Copy the listing from its first line through the line containing "Action: point(788,74)", both inclusive, and leave out the pictures.

## start Data lines

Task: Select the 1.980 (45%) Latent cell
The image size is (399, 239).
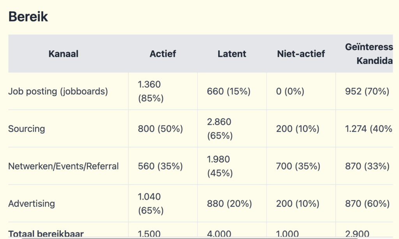Action: 220,166
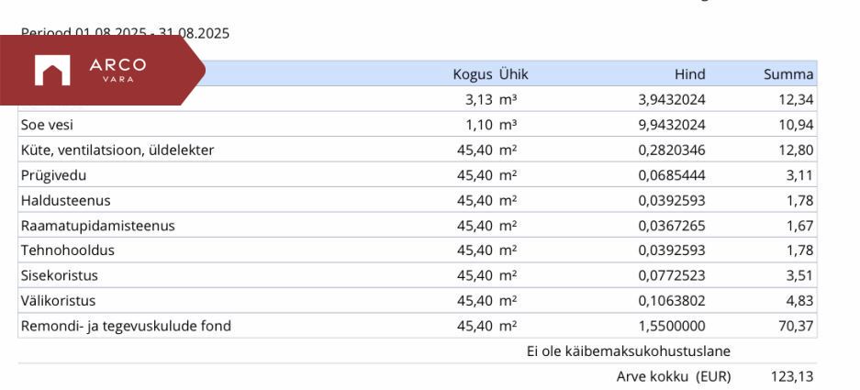Viewport: 860px width, 390px height.
Task: Click the Summa column header
Action: point(788,74)
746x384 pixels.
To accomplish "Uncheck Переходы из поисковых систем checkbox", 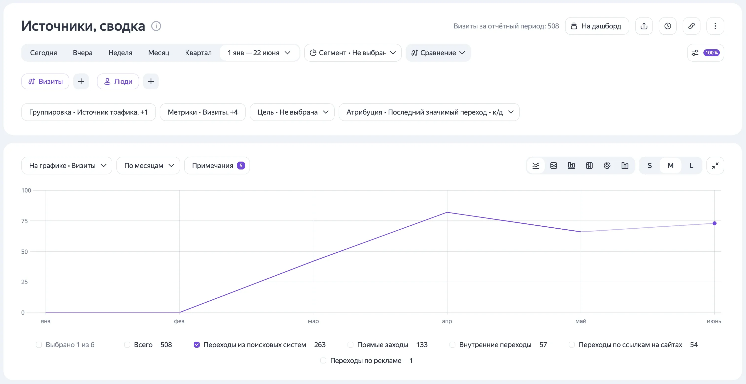I will click(197, 345).
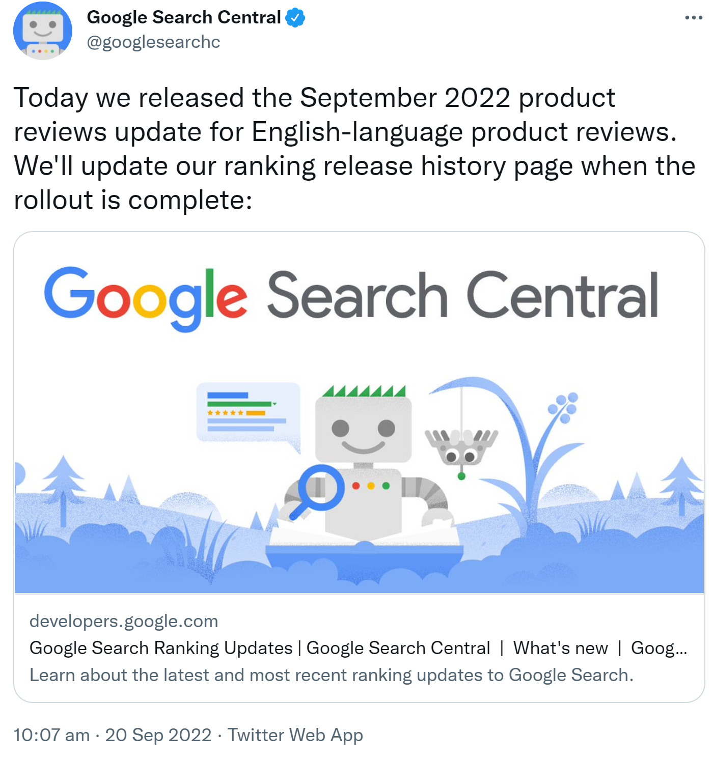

## end Data lines

- [Written response]:
Task: Select the 1.980 (45%) Latent cell
The image size is (399, 239).
Action: 220,166
Viewport: 860px width, 390px height.
Task: Click the Summa column header
Action: point(788,74)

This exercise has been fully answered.